Enhancement proposal regarding bufferization of InputStream

Thu Apr 15 13:51:04 UTC 2021

Hi Sergey,

Are you taking into account that for many reads the data is not copied 
into the local buffer.
See the comments in BufferedInputStream.read1: 277:280?

How much is the slowdown, when BufferedInputStreams are chained?

Thanks, Roger

On 4/15/21 7:08 AM, Pavel Rappo wrote:
>> On 15 Apr 2021, at 08:33, Сергей Цыпанов <sergei.tsypanov at yandex.ru> wrote:
>>
>> Hello,
>>
>> buffering with j.i.BufferedInputStream is a handy way to improve performance of IO operations.
>> However in many cases buffering is redundant.
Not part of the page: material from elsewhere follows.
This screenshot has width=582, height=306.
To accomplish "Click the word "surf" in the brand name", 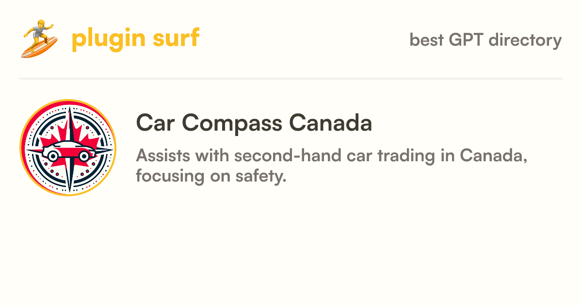I will (x=176, y=38).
Consider this code snippet from Spring Framework:
>>
>> static ClassReader getClassReader(Resource rsc) throws Exception {
>> try (var is = new BufferedInputStream(rsc.getInputStream())) {
>>    return new ClassReader(is);
>> }
>> }
>>
>> Interface Resource has lots of implementations some of them return buffered InputStream,
>> others don't, but all of them get wrapped with BufferedInputStream.
>>
>> Apart from obvious misuses like BufferedInputStream cascade such wrapping is not necessary,
>> e.g. when we read a huge file using FileInputStream.readAllBytes(),
>> in others cases it's harmful e.g. when we read a small (comparing to the default
>> size of buffer in BufferedInputStream) file with readAllBytes() or
>> when we read from ByteArrayInputStream which is kind of buffered one by its nature.
>>
>> I think an instance of InputStream should decide itself whether it requires buffering,
>> so I suggest to add a couple of methods into j.i.InputStream:
>>
>> // subclasses can override this
>> protected boolean needsBuffer() {
>> return true;
>> }
>>
>> public InputStream buffered() {
>> return needsBuffer() ? new BufferedInputStream(this) : this;
>> }
>>
>> this allows subclasses of InputStream to override needsBuffer() to declare buffering redundancy.
>> Let's imagine we've overridden needsBuffer() in BufferedInputStream:
>>
>> public class BufferedInputStream {
>> @Override
>> public boolean needsBuffer() {
>>    return true;
>> }
>> }
>>
>> then the code we've mentioned above should be rewritten as
>>
>> static ClassReader getClassReader(Resource rsc) throws Exception {
>> try (var is = rsc.getInputStream().buffered()) {
>>    return new ClassReader(is);
>> }
>> }
>>
>> preventing cascade of BufferedInputStreams.
>>
> When I read this part
>
>> There are also cases when the need for buffering depends on the way how we read from InputStream:
>>
>> new FileInputStream(file).buffered().readAllBytes() // buffering is redundant
> my knee-jerk reaction was that a better solution likely lies with introducing a marker interface and selectively implementing it as opposed to adding two new methods to the existing class and selectively overriding them. Let's call this interface java.io.Buffered: Bufferred is to InputStream as RandomAccess is to List.
>
> Just to be clear: I'm not proposing to actually do this. It's just a thought.
>
> -Pavel
>
>> var data = new DataInputStream(new FileInputStream(file).buffered())
>> for (int i = 0; i < 1000; i++) {
>>   data.readInt();                          // readInt() does 4 calls to InputStream.read() so buffering is needed
>> }
>>
>> here if FileInputStream.needsBuffer() is overridden and returns false (assuming most of reads from it are bulk)
>> then we won't have buffering for DataInputStream. To avoid this we can also
>> add InputStream.buffered(boolean enforceBuffering) to have manual control.
>>
>> To sum up, my proposal is to add those methods to InputStream:
>>
>> protected static boolean needsBuffer() {
>> return true;
>> }
>>
>> public InputStream buffered() {
>> return buffered(needsBuffer());
>> }
>>
>> public InputStream buffered(boolean enforceBuffering) {
>> return enforceBuffering ? new BufferedInputStream(this) : this;
>> }
>>
>> What do you think?
>>
>> With best regards,
>> Sergey Tsypanov